Тайные дневники Шарлотты Бронте - Сири Джеймс
Шрифт:
Интервал:
Закладка:
Когда приходили деньги от «его дражайшей Лидии» или когда Бренуэллу удавалось выманить пару шиллингов у папы либо своего друга Джона Брауна, он прямиком направлялся к Бетти Хардакр за порцией забвения или заглядывал в «Черный бык», где несколько часов пил горькую. Он возвращался домой как лунатик, спотыкаясь, распевая песни или смеясь. Много раз — больше, чем мне хотелось бы помнить, — злобного и несдержанного брата приводил домой неизменно терпеливый мистер Николлс.
Если у Бренуэлла не было денег на потакание своим слабостям, он день и ночь метался по пасторату в бессильной ярости, орал на нас без малейшего повода и доводил до слез. Когда я напомнила, что он обещал устроиться на работу, он написал своему другу Фрэнсису Гранди, клянча место на железной дороге, но обнадеживающего ответа не получил. Брат отказывался ходить в церковь, отказывался помогать по дому, отказывался вообще что-либо делать, кроме как мучить нас.
— Я полон страданий. Я в аду! — кричал Бренуэлл с исказившимся лицом, расхаживая вечерами перед камином, словно тигр в клетке, пока мы с сестрами шили, вязали или гладили, — Лидия! Лидия! О! Дорогая, любимая! Я снова заключу ее в объятия! Я не могу жить без моей души!
— Если это и вправду любовь, — хмуро изрекла Эмили, — надеюсь и молюсь, что я не испытаю ее.
Но наше отчаяние из-за падения Бренуэлла вскоре затмило поразительное и судьбоносное событие, изменившее нашу участь совершенно неожиданным и многообещающим образом.

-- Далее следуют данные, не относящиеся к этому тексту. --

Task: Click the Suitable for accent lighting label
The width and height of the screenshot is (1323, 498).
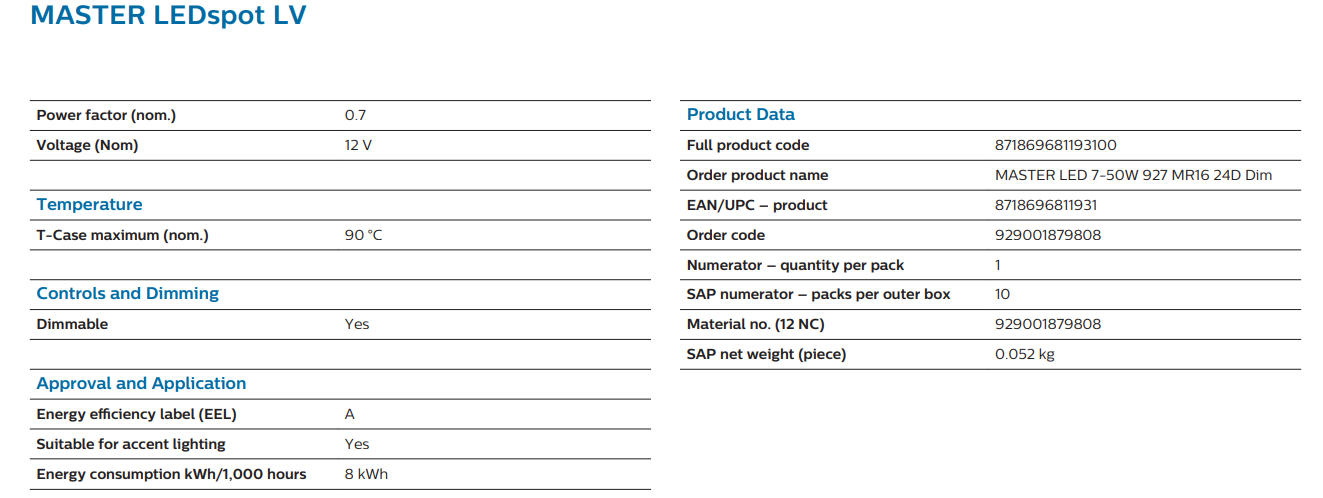Action: (x=131, y=444)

Утром девятого октября 1845 года я поднялась в комнату Эмили, чтобы постелить свежие простыни, и заметила на кровати сестры переносной столик для письма. Как странно! Обычно Эмили держала столик под замком. Несколько раз я видела (в тех редких случаях, когда сестра забывала притворить дверь), как она пишет у себя в комнате, держа столик на коленях, а Кипер сидит у ее ног. Это вряд ли были письма — Эмили некому было писать, но она очень ревностно охраняла свое личное пространство, и я не осмеливалась интересоваться, что она сочиняет.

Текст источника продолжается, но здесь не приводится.